Task item: Could you restate the entries below word for word?

Data extracted from a collection:
__________________________________________________

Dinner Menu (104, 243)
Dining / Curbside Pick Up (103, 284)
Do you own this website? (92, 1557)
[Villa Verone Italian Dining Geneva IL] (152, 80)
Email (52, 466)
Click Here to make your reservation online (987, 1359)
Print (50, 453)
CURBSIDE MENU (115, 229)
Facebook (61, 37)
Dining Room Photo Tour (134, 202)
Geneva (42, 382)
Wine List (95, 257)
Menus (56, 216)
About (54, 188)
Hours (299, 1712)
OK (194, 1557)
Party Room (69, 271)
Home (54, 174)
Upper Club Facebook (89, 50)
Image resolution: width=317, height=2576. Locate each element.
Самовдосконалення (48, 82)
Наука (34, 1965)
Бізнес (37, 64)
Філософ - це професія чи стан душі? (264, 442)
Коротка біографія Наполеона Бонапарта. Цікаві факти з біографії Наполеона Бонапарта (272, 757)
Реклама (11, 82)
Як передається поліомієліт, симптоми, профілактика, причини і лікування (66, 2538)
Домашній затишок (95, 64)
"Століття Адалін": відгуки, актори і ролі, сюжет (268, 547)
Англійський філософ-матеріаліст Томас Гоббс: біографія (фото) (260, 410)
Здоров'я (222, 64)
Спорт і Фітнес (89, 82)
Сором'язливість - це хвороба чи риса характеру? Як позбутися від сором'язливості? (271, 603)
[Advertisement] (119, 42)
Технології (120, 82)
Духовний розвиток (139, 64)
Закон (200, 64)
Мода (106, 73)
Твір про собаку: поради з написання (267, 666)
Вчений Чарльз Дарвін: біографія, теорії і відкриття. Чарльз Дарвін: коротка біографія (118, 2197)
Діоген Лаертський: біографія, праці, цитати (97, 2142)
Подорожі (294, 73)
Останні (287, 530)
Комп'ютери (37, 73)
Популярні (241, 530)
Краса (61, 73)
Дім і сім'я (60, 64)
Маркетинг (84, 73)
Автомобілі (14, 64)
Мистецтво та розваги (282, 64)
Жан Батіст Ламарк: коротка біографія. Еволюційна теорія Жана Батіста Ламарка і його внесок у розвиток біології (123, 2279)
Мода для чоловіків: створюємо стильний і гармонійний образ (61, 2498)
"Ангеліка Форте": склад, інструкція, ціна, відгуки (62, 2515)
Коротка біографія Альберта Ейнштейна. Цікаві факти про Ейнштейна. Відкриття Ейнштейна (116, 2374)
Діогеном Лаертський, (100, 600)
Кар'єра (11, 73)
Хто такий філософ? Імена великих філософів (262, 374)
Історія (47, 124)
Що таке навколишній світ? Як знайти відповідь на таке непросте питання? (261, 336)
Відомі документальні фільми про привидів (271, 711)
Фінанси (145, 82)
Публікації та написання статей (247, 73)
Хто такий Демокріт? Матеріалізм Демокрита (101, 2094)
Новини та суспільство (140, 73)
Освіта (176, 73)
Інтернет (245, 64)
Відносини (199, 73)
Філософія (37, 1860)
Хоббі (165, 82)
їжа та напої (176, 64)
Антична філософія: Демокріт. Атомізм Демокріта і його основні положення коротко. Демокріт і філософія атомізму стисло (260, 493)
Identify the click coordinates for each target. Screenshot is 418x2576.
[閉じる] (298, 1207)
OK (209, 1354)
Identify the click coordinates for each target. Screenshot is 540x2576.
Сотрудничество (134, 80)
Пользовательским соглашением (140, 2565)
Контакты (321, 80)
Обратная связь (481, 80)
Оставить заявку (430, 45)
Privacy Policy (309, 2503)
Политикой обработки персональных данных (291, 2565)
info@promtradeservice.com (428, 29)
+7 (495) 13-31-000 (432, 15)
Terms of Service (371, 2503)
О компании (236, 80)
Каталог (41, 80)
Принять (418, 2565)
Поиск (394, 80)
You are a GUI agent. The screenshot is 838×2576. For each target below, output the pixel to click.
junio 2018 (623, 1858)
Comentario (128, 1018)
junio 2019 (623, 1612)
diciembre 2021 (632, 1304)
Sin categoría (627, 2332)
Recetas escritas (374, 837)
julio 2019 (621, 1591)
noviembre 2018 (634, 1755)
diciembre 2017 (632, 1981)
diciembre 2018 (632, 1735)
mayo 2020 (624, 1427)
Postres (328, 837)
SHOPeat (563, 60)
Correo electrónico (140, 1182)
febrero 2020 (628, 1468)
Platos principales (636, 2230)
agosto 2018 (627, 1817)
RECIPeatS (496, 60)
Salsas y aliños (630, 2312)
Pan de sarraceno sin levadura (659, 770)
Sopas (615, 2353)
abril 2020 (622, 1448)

__________________________________________________

Written answer:
Dinner Menu (104, 243)
Dining / Curbside Pick Up (103, 284)
Do you own this website? (92, 1557)
[Villa Verone Italian Dining Geneva IL] (152, 80)
Email (52, 466)
Click Here to make your reservation online (987, 1359)
Print (50, 453)
CURBSIDE MENU (115, 229)
Facebook (61, 37)
Dining Room Photo Tour (134, 202)
Geneva (42, 382)
Wine List (95, 257)
Menus (56, 216)
About (54, 188)
Hours (299, 1712)
OK (194, 1557)
Party Room (69, 271)
Home (54, 174)
Upper Club Facebook (89, 50)
Image resolution: width=317, height=2576. Locate each element.
Самовдосконалення (48, 82)
Наука (34, 1965)
Бізнес (37, 64)
Філософ - це професія чи стан душі? (264, 442)
Коротка біографія Наполеона Бонапарта. Цікаві факти з біографії Наполеона Бонапарта (272, 757)
Реклама (11, 82)
Як передається поліомієліт, симптоми, профілактика, причини і лікування (66, 2538)
Домашній затишок (95, 64)
"Століття Адалін": відгуки, актори і ролі, сюжет (268, 547)
Англійський філософ-матеріаліст Томас Гоббс: біографія (фото) (260, 410)
Здоров'я (222, 64)
Спорт і Фітнес (89, 82)
Сором'язливість - це хвороба чи риса характеру? Як позбутися від сором'язливості? (271, 603)
[Advertisement] (119, 42)
Технології (120, 82)
Духовний розвиток (139, 64)
Закон (200, 64)
Мода (106, 73)
Твір про собаку: поради з написання (267, 666)
Вчений Чарльз Дарвін: біографія, теорії і відкриття. Чарльз Дарвін: коротка біографія (118, 2197)
Діоген Лаертський: біографія, праці, цитати (97, 2142)
Подорожі (294, 73)
Останні (287, 530)
Комп'ютери (37, 73)
Популярні (241, 530)
Краса (61, 73)
Дім і сім'я (60, 64)
Маркетинг (84, 73)
Автомобілі (14, 64)
Мистецтво та розваги (282, 64)
Жан Батіст Ламарк: коротка біографія. Еволюційна теорія Жана Батіста Ламарка і його внесок у розвиток біології (123, 2279)
Мода для чоловіків: створюємо стильний і гармонійний образ (61, 2498)
"Ангеліка Форте": склад, інструкція, ціна, відгуки (62, 2515)
Коротка біографія Альберта Ейнштейна. Цікаві факти про Ейнштейна. Відкриття Ейнштейна (116, 2374)
Діогеном Лаертський, (100, 600)
Кар'єра (11, 73)
Хто такий філософ? Імена великих філософів (262, 374)
Історія (47, 124)
Що таке навколишній світ? Як знайти відповідь на таке непросте питання? (261, 336)
Відомі документальні фільми про привидів (271, 711)
Фінанси (145, 82)
Публікації та написання статей (247, 73)
Хто такий Демокріт? Матеріалізм Демокрита (101, 2094)
Новини та суспільство (140, 73)
Освіта (176, 73)
Інтернет (245, 64)
Відносини (199, 73)
Філософія (37, 1860)
Хоббі (165, 82)
їжа та напої (176, 64)
Антична філософія: Демокріт. Атомізм Демокріта і його основні положення коротко. Демокріт і філософія атомізму стисло (260, 493)
Identify the click coordinates for each target. Screenshot is 418x2576.
[閉じる] (298, 1207)
OK (209, 1354)
Identify the click coordinates for each target. Screenshot is 540x2576.
Сотрудничество (134, 80)
Пользовательским соглашением (140, 2565)
Контакты (321, 80)
Обратная связь (481, 80)
Оставить заявку (430, 45)
Privacy Policy (309, 2503)
Политикой обработки персональных данных (291, 2565)
info@promtradeservice.com (428, 29)
+7 (495) 13-31-000 (432, 15)
Terms of Service (371, 2503)
О компании (236, 80)
Каталог (41, 80)
Принять (418, 2565)
Поиск (394, 80)
You are a GUI agent. The screenshot is 838×2576. For each target below, output the pixel to click.
junio 2018 (623, 1858)
Comentario (128, 1018)
junio 2019 (623, 1612)
diciembre 2021 (632, 1304)
Sin categoría (627, 2332)
Recetas escritas (374, 837)
julio 2019 (621, 1591)
noviembre 2018 (634, 1755)
diciembre 2017 (632, 1981)
diciembre 2018 (632, 1735)
mayo 2020 (624, 1427)
Postres (328, 837)
SHOPeat (563, 60)
Correo electrónico (140, 1182)
febrero 2020 (628, 1468)
Platos principales (636, 2230)
agosto 2018 (627, 1817)
RECIPeatS (496, 60)
Salsas y aliños (630, 2312)
Pan de sarraceno sin levadura (659, 770)
Sopas (615, 2353)
abril 2020 (622, 1448)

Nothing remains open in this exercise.